Cape Cod Museum of Art

January 18-March 11, 2018

Public Reception – January 25, 5:30 – 7 p.m.

Hans Hofmann’s influence and importance as a teacher and an artist on American art is momentous. – Deborah Forman, Guest Curator

Hans Hofmann taught the exciting new approaches of European modernism to the thousands of students who flocked to his Provincetown and New York schools. From 1935 to 1957, his classes inspired a new direction in American art. ”Although Hofmann advocated very specific rules and approaches, he was acutely aware of his students’ individuality and encouraged their creative instincts. As a result, the diversity of styles his students achieved is remarkable” says Deborah Forman, Guest Curator for the show.

This exhibit focuses on a selection of his students who, armed with his teachings, created a variety of distinctly innovative American art forms. In addition to several of Hofmann’s paintings, this show will include the works of 27 artists, including Paul Resika, John Grillo, George McNeil, Robert Beauchamp, and Robert Henry, who have had a close connection to the Provincetown art colony.

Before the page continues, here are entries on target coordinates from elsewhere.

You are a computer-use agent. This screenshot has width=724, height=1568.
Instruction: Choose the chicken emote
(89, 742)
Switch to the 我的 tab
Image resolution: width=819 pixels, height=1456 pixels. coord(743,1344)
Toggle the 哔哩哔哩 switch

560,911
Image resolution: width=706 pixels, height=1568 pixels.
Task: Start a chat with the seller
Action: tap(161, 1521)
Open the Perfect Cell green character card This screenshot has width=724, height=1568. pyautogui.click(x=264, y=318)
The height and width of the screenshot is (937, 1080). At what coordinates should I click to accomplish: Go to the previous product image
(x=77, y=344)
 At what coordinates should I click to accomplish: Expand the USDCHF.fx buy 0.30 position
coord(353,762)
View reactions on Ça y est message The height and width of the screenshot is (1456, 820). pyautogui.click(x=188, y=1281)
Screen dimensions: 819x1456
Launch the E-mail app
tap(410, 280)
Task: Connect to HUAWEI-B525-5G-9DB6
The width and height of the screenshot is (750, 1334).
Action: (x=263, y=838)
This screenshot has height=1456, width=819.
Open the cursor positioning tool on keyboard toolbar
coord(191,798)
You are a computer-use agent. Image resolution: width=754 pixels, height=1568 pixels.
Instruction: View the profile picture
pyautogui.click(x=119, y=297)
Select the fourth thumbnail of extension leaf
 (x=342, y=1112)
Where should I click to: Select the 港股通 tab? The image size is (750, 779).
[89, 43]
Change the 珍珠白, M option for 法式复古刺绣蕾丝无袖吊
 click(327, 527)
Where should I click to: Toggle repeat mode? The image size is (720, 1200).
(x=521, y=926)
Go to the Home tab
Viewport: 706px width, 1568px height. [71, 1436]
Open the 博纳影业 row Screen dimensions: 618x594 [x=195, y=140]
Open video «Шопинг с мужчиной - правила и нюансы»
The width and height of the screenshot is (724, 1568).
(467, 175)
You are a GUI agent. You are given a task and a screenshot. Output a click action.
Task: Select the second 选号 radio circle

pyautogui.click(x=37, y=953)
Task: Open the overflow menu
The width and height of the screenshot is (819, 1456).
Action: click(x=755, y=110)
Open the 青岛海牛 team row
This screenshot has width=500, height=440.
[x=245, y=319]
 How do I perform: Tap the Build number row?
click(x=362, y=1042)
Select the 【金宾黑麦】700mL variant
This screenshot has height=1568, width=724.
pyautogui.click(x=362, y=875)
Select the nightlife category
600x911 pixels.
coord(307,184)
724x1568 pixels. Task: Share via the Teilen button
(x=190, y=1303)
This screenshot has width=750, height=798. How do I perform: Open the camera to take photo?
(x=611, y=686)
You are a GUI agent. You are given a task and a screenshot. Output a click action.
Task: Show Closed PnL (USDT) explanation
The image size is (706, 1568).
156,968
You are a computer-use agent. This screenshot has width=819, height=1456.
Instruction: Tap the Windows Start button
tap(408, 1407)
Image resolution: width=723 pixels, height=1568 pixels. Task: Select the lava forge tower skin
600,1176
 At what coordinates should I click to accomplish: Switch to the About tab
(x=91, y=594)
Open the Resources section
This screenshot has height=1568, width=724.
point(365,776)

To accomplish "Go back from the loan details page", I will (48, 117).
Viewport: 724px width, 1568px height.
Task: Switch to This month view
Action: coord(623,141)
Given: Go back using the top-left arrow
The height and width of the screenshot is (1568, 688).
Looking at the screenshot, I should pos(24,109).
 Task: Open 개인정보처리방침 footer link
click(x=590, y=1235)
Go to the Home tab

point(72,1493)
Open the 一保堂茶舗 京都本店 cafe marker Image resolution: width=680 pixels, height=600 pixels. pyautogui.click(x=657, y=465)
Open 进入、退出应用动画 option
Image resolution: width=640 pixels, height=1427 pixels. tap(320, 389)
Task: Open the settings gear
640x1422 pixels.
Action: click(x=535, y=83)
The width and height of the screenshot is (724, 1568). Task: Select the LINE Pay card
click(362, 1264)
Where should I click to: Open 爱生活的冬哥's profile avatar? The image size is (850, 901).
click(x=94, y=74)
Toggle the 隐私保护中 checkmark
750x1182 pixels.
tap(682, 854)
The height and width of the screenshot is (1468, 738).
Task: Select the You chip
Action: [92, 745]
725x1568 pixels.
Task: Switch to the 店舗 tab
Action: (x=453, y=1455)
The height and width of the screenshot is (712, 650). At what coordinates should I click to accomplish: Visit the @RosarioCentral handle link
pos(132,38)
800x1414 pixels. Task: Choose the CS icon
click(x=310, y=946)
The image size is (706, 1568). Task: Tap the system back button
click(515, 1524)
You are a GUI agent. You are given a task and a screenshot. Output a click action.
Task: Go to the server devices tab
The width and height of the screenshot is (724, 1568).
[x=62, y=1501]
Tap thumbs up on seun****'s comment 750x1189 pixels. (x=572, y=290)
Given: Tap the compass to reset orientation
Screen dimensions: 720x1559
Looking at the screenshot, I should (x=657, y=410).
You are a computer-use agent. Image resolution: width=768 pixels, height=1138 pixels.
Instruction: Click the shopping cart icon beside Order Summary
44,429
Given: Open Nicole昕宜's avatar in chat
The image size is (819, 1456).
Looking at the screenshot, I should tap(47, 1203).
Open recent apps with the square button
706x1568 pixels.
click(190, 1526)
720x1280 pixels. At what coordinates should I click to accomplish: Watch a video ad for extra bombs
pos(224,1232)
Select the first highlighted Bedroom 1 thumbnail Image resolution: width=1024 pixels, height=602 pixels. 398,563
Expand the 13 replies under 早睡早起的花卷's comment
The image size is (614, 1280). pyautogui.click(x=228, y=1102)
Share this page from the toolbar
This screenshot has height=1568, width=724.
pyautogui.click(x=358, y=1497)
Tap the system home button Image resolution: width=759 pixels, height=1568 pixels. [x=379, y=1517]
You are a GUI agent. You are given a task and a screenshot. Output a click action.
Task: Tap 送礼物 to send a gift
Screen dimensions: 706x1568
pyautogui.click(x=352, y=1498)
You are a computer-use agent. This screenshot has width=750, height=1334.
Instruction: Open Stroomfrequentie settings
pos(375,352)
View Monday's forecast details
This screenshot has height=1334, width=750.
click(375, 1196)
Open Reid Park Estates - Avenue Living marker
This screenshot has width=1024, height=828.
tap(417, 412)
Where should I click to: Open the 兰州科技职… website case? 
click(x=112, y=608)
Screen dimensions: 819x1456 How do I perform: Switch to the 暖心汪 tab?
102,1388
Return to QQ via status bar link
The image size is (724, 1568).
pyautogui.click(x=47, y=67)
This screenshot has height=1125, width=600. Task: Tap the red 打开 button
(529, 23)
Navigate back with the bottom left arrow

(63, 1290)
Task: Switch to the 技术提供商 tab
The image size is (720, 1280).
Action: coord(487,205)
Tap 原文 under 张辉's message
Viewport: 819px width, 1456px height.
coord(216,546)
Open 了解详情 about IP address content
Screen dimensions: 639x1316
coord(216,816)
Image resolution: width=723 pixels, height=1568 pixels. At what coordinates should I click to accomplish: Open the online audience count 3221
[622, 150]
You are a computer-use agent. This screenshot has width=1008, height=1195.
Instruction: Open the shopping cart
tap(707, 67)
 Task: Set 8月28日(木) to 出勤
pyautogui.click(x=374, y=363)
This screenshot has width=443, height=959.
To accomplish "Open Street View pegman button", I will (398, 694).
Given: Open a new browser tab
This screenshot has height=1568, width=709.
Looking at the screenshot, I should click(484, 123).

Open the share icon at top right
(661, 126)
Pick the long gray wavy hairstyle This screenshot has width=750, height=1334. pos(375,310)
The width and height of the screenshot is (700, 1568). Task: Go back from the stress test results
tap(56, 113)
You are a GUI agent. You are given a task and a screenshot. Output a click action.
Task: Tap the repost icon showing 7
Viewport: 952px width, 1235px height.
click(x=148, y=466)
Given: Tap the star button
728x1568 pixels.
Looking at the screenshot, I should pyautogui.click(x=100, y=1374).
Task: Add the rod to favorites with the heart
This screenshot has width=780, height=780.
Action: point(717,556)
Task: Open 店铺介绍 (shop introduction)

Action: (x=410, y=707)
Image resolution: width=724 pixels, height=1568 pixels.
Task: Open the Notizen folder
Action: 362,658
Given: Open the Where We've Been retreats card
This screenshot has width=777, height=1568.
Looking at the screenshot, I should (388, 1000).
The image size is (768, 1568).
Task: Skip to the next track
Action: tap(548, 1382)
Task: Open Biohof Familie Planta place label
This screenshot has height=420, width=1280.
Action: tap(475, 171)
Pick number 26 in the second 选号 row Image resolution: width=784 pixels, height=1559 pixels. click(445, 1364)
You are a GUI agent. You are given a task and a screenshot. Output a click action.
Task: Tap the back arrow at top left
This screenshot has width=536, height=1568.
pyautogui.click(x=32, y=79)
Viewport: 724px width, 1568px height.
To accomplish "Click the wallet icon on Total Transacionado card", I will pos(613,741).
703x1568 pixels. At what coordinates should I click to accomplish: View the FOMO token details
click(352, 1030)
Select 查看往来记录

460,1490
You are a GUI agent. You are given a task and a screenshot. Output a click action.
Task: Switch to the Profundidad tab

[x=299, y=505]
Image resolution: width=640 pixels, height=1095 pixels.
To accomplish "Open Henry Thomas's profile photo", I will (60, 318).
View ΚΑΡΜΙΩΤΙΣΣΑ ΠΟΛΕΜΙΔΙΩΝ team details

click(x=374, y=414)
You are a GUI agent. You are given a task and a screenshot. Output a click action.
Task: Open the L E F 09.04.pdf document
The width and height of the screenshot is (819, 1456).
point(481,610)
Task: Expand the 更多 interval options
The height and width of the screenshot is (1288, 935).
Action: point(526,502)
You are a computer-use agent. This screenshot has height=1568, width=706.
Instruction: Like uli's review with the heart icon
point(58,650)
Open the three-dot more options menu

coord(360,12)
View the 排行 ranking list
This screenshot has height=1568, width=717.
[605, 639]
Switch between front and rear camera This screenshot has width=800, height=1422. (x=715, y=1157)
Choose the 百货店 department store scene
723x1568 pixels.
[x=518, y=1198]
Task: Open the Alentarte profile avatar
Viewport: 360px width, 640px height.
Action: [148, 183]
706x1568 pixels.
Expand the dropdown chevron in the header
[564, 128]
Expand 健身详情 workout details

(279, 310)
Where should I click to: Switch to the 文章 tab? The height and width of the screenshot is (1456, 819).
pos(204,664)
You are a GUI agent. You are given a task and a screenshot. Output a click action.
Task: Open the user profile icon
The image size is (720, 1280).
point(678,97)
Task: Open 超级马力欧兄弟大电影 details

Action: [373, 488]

Deborah Forman, a significant contributor to the art history of Cape Cod, is the Guest Curator for this exhibition.

Along with art from the CCMoA collection, works on loan from the Berta Walker Gallery, Provincetown Art Association and Museum, Cove Gallery and local collectors will present a broad view of Hofmann’s influence.

In her comments for the exhibition Forman says:

Although Hofmann advocated very specific rules and approaches in his classes, he was acutely aware of his students’ individuality and refused to tread on their creative instincts. As a result, the diversity of styles his students achieved is remarkable, which this exhibition will demonstrate. There is sometimes a direct reference to Hofmann in a student’s work, or the art is so different the relationship is not apparent, which is a credit to his teaching.

Hofmann (1880-1966) taught in New York and Provincetown. Because of his school and the artists who studied with him this little fishing village became perhaps the most important art colony in the country. As the National Trust of Historic Preservation declared in 2010, Provincetown is “home of the nation’s oldest art colony.”

When Hofmann came from his native Germany to the United States in 1930, he brought with him the vigor of European modernism, which was a major influence on American artists who had limited experience with the avant-garde art that was flourishing across the Atlantic. Hofmann spent a decade in Paris until 1914 and experienced first-hand the explosion of major movements, Fauvism and Cubism. Paul Cezanne’s work influenced him and he knew Pablo Picasso, Georges Braque and Robert Delaunay.

During and after World War II, Hofmann’s influence, along with other Europeans who fled war-torn Europe, nourished a totally original American art. Abstract Expressionism took hold and New York displaced Paris as the world art center. Because Hofmann spent so many years in Provincetown, its position as an art colony, established in 1899 when Charles Hawthorne opened his Cape Cod School of Art, was greatly enhanced.

Deborah Forman is the author of five books published by Schiffer Publishing: Perspectives on the Provincetown Art Colony, a two-volume history; Contemporary Cape Cod Artists: Images of Land and Sea; Contemporary Cape Cod Artists: People & Places; and Contemporary Cape Cod Artists: On Abstraction. Her most recent book, Art from Cape Cod: Selections from the Cape Cod Museum of Art was co-written with museum director Edith Tonelli. She writes a monthly art column for the Cape Cod Times and also writes for several art publications.

A CCMoA class with Deborah Forman related to the exhibition begins Tuesday, Jan. 23 from 2-4 p.m. for 6 weeks.